_AVAILABLE RECORDS_
-----

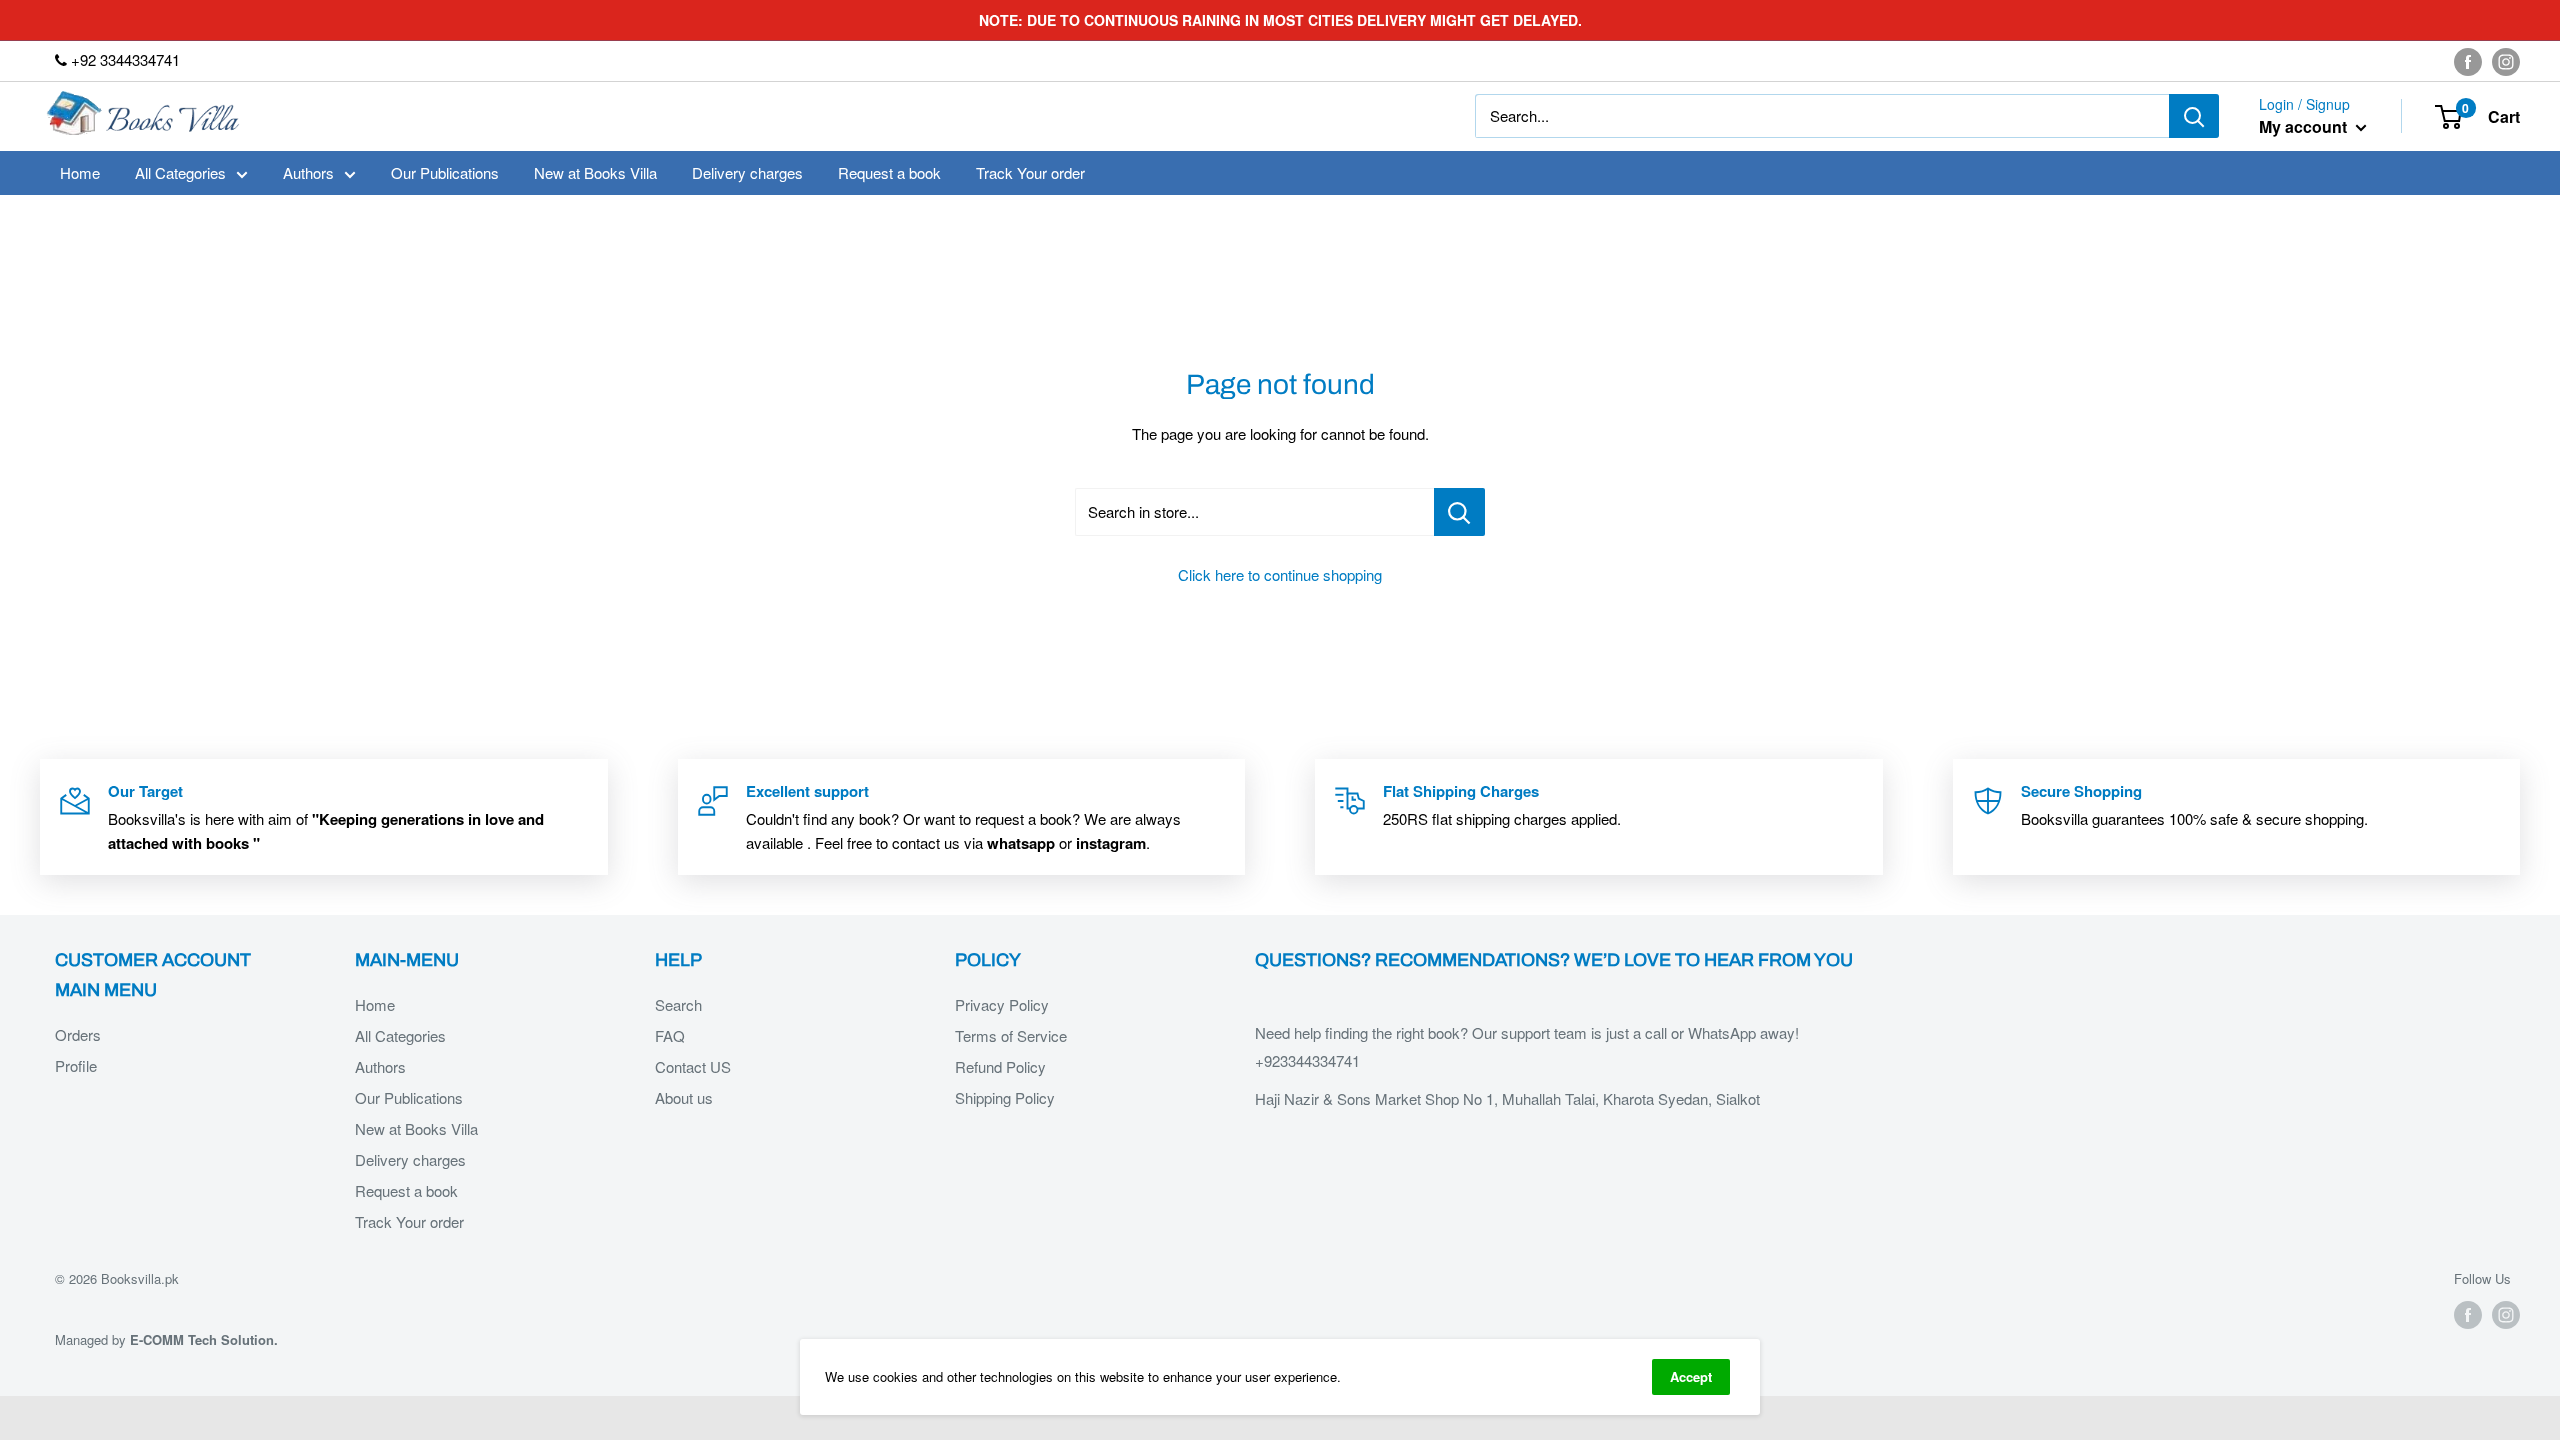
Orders (78, 1034)
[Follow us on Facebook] (2468, 61)
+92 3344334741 (123, 59)
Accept (1691, 1376)
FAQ (670, 1035)
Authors (308, 172)
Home (80, 172)
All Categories (180, 172)
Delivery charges (747, 172)
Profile (76, 1065)
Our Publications (445, 172)
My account (2305, 126)
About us (684, 1097)
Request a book (889, 172)
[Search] (2194, 116)
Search (678, 1004)
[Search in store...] (1459, 512)
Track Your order (1030, 172)
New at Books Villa (595, 172)
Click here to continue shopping (1280, 574)
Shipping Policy (1005, 1097)
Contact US (693, 1066)
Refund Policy (1000, 1066)
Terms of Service (1011, 1035)
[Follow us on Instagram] (2506, 61)
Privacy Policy (1002, 1004)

-----

_PROBLEM TO WORK ON_
The whole listing above must be duplicated word for word, apart from its pictures.

_YOUR RESPONSE_
Orders (78, 1034)
[Follow us on Facebook] (2468, 61)
+92 3344334741 (123, 59)
Accept (1691, 1376)
FAQ (670, 1035)
Authors (308, 172)
Home (80, 172)
All Categories (180, 172)
Delivery charges (747, 172)
Profile (76, 1065)
Our Publications (445, 172)
My account (2305, 126)
About us (684, 1097)
Request a book (889, 172)
[Search] (2194, 116)
Search (678, 1004)
[Search in store...] (1459, 512)
Track Your order (1030, 172)
New at Books Villa (595, 172)
Click here to continue shopping (1280, 574)
Shipping Policy (1005, 1097)
Contact US (693, 1066)
Refund Policy (1000, 1066)
Terms of Service (1011, 1035)
[Follow us on Instagram] (2506, 61)
Privacy Policy (1002, 1004)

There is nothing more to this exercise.